I turned and leaned against the wall. “I always feel better when I’m outside.”

“Music does the same thing for me,” he said. “If I’m ever feeling down, I put on some Chip, some Stormzy, some proper Grime, you know, and I’m back to my old self in no time.”

“That’s not my favourite genre,” I said.

“What do you like? What’s the last concert you went to?”

“Taylor Swift in Manchester. Chuffin’ fantastic night, that was.”

He sucked on his vape. “Seriously?”

“She understands the human heart, Nikesh.”

His eyes went wide. “Fair enough, to each his own. I take it this was your first ghost too, was it?”

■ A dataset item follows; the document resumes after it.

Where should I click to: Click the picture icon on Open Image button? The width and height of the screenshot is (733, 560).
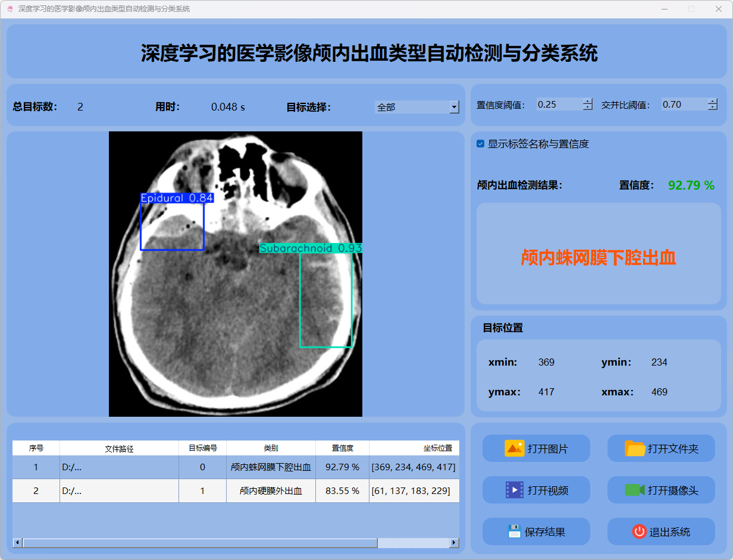pyautogui.click(x=514, y=448)
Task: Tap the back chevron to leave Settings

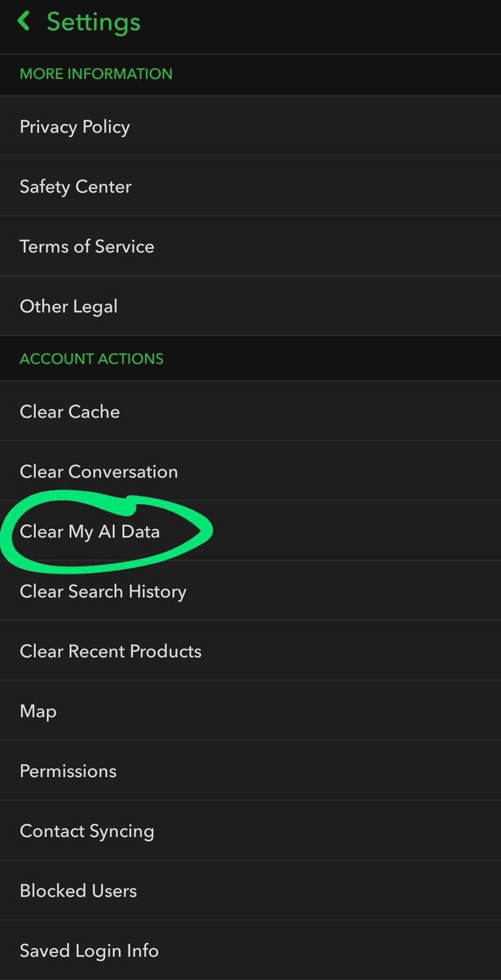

It took me a moment or two to answer him. “It was.” I had to admit it. I had to. There was no getting around it, no matter how hard my mind worked to smooth over the facts and alter my feelings about the topic. I’d seen what I’d seen, and I’d felt what I’d felt.

“It hasn’t made you happy, though, has it?” Nikesh hopped off the wall and leaned beside me. “You’re not scared but you’re not pleased either.”

“It’s a lot to take in,” I said. “A whole lot.”

He pointed out the fulmars and kittiwakes squawking past, seeking their nest for the night. “My dad’s a twitcher,” he said. “A birdwatcher. He always took me out with him when I was young. It’s a very peaceful hobby. Boring, though. A bit. Just sitting there, quietly, watching, and waiting. But then you’ll see something rare like a pied flycatcher or a goshawk and you think,yeah, that was good. A bit like ghost hunting, I suppose. You wait in the dark for ages and ages, then you see something that makes it all worthwhile.” He took out his vape and puffed on it. The sickly sweet tang of rhubarb and custard sweets filled the air.

“You’re lucky,” I said. “My dad never took me birdwatching. Or fishing. Or camping. If it didn’t happen within spitting distance of a bookie’s counter, he wasn’t interested. Mum was too busy trying to look after him, the house, and us kids to do it either. I had to figure it all out myself. I’d spend days at a time out in the woods near our flat, living in shelters I’d make from branches and twigs. Or in tents that other people had thrown away.

“Nobody at home noticed that I wasn’t there. Well, Jeanie did, I suppose. My sister. She’d bend my ear about leaving her alone with Mum and Dad but then she started hanging out with her friends more and more so it didn’t matter so much what I did.”

All around us, the sea bashed against the island, somewhat deadened by the ever-thickening fog.